Begin at the line below that holds "Where should I" and end at the line that holds "Screen dimensions: 770x403", transcribing each line exactly and skipping any picture.

▸ **RECORD EXTRACTS**
▼▼▼
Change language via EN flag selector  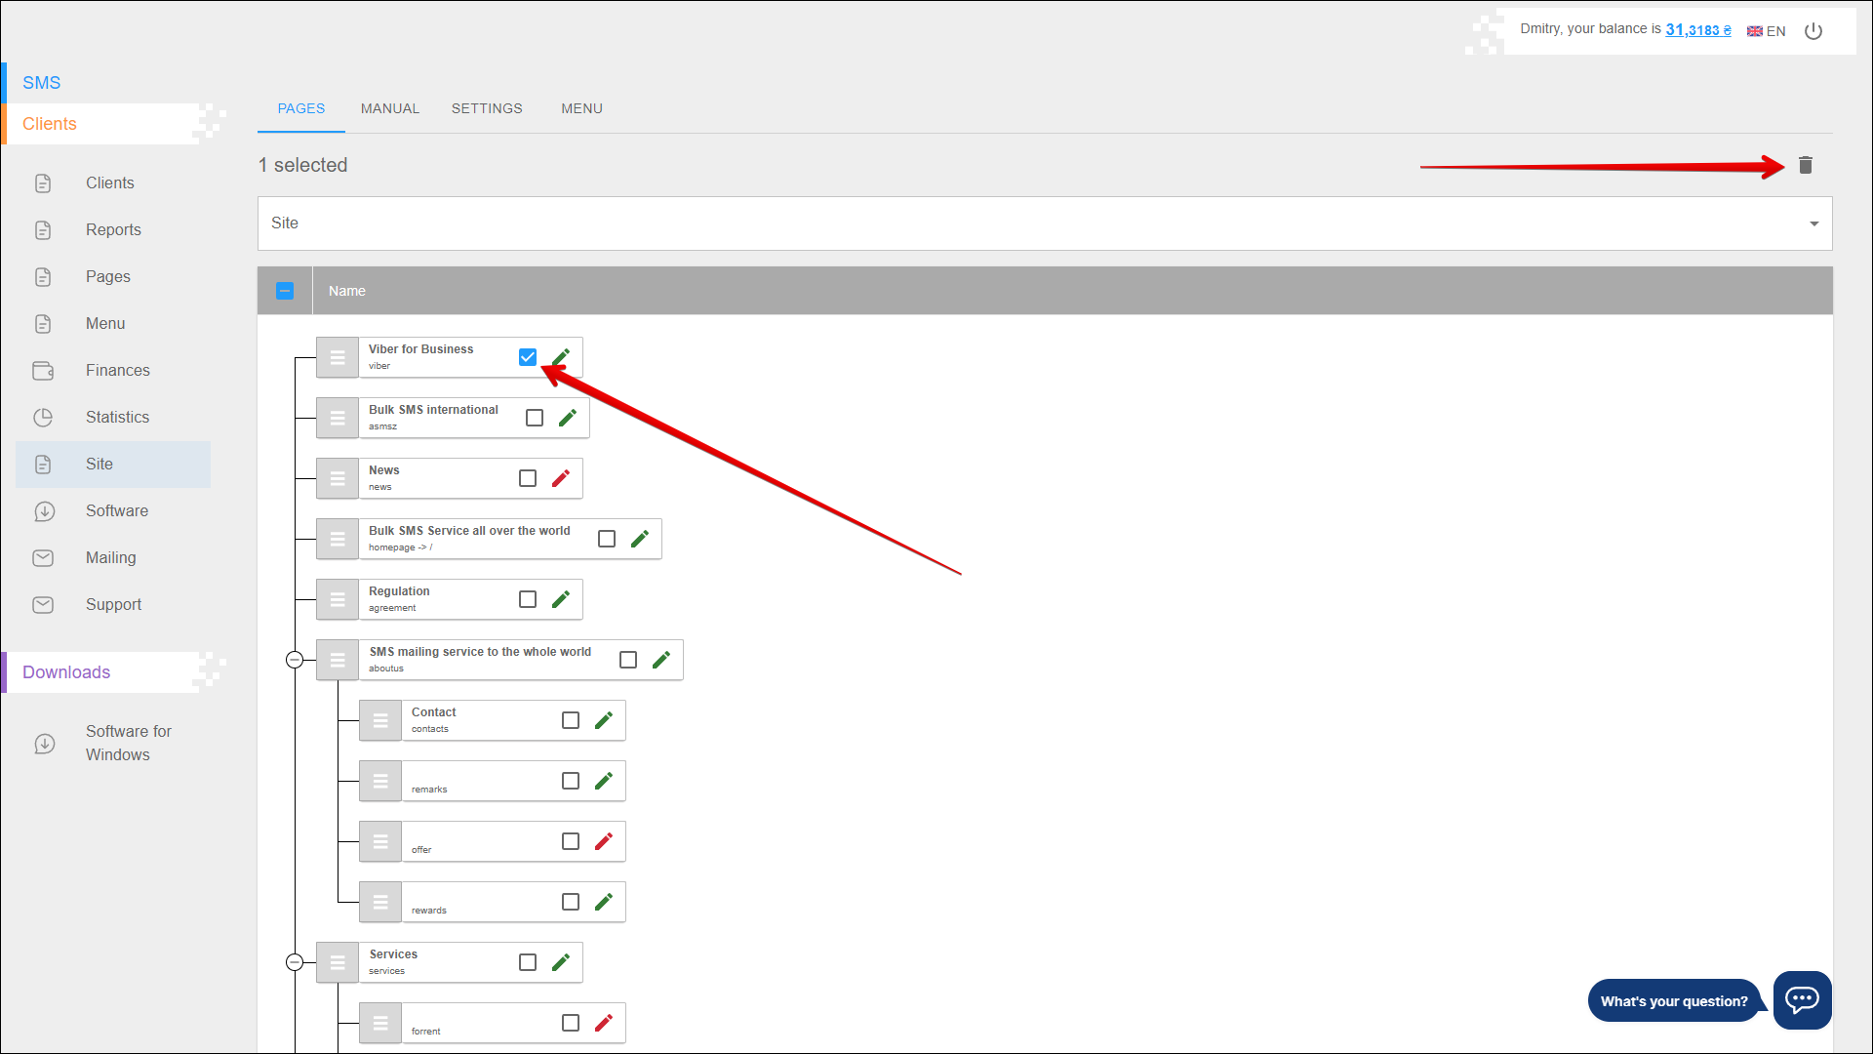(1767, 31)
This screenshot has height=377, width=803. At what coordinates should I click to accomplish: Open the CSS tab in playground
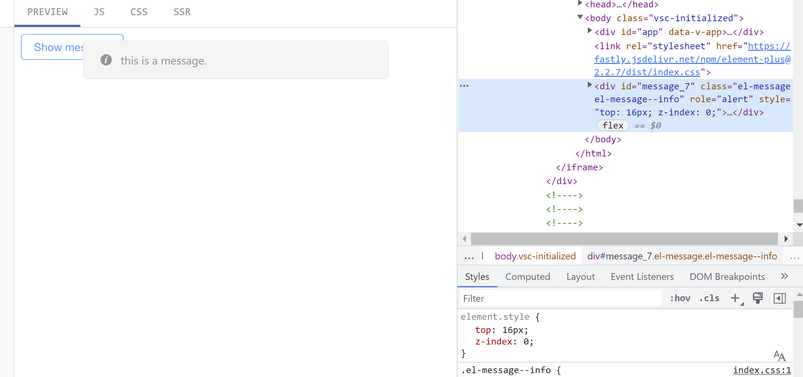coord(139,12)
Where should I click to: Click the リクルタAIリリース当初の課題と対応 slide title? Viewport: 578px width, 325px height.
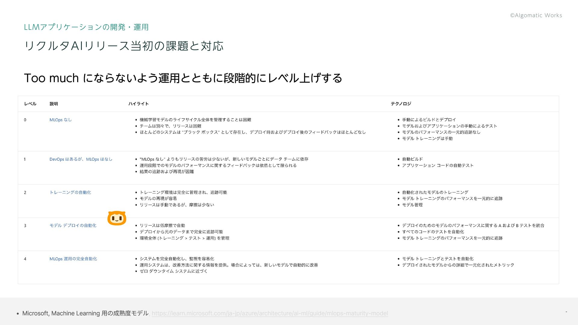123,46
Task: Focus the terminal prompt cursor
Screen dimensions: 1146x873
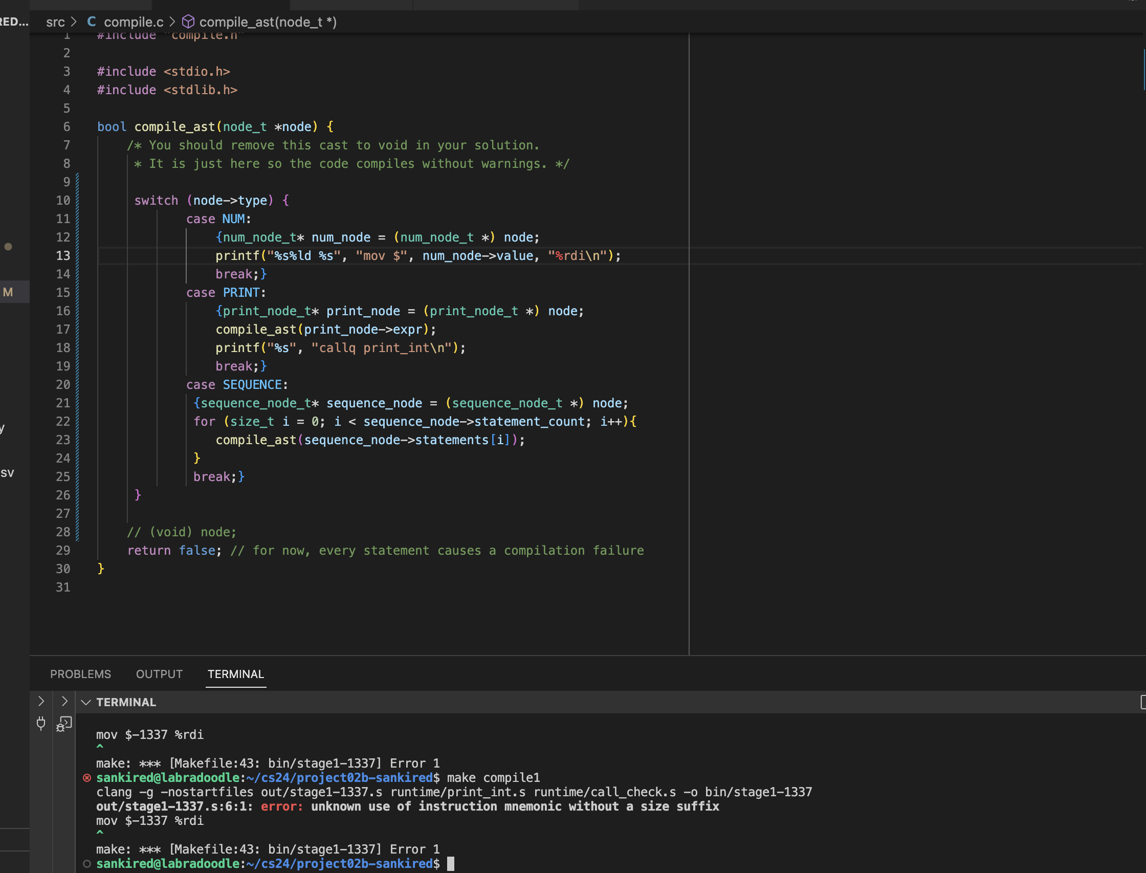Action: coord(450,864)
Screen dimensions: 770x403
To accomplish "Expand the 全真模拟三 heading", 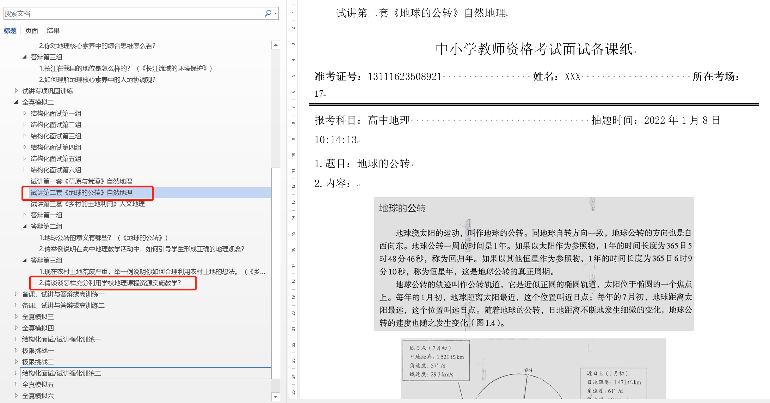I will (x=16, y=317).
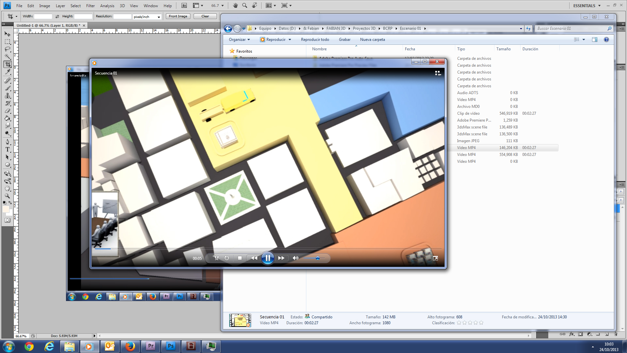
Task: Toggle repeat in media player
Action: [227, 258]
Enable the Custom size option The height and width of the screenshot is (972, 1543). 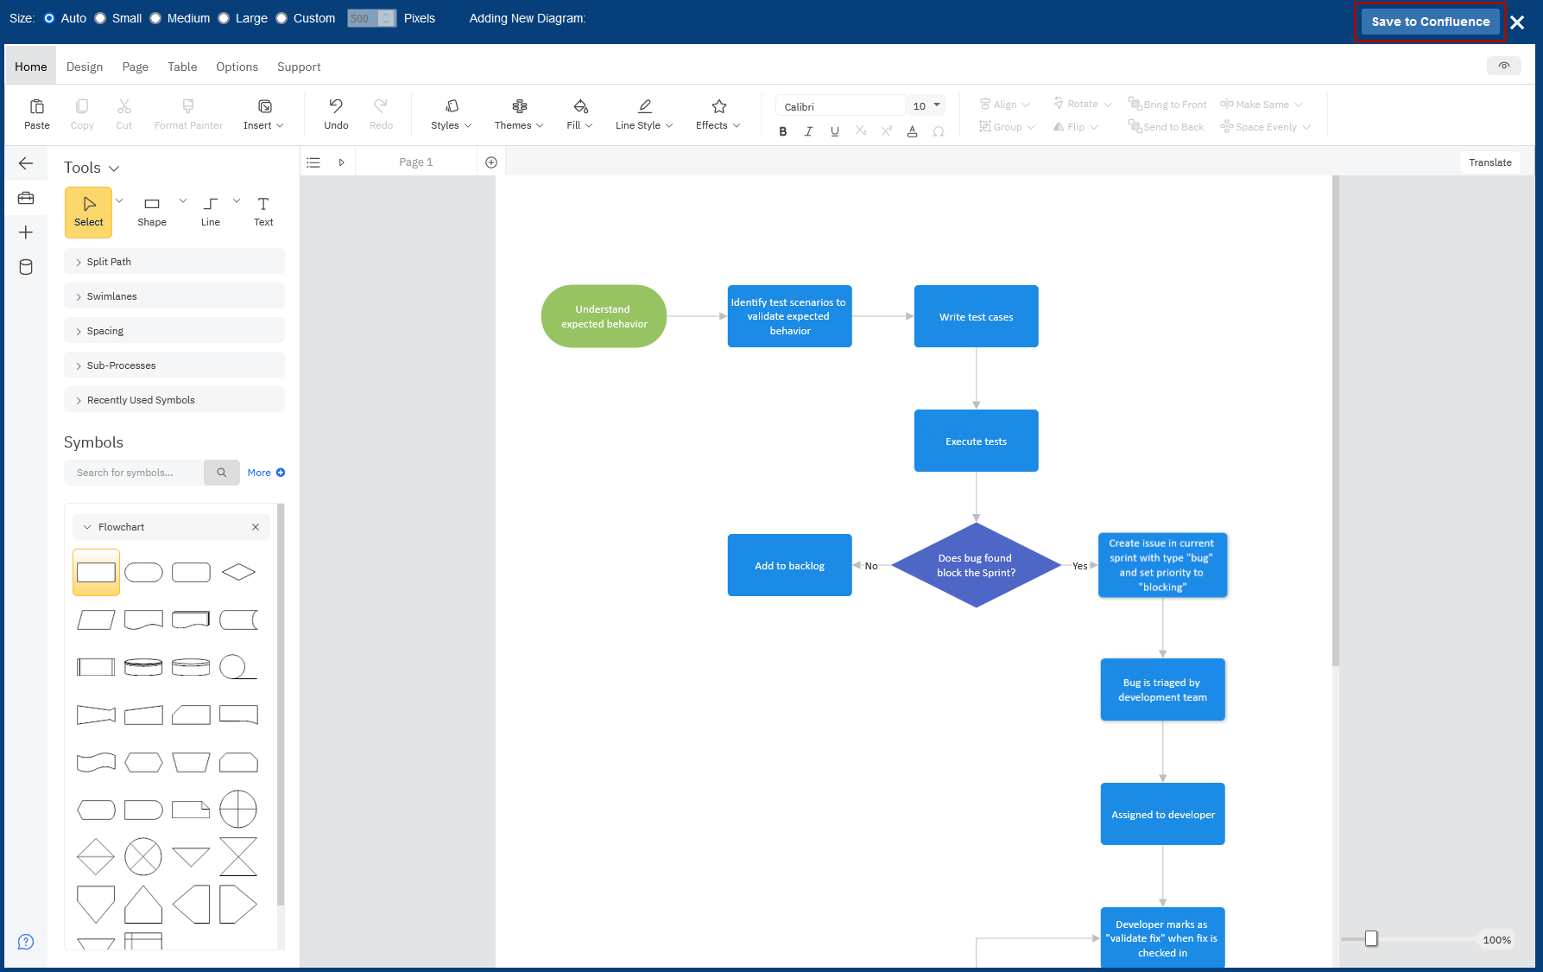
▲▲▲
▸ **FINAL ANSWER**
Where should I click to: Click the リクルタAIリリース当初の課題と対応 slide title? Viewport: 578px width, 325px height.
123,46
Task: Focus the terminal prompt cursor
Screen dimensions: 1146x873
Action: coord(450,864)
Screen dimensions: 770x403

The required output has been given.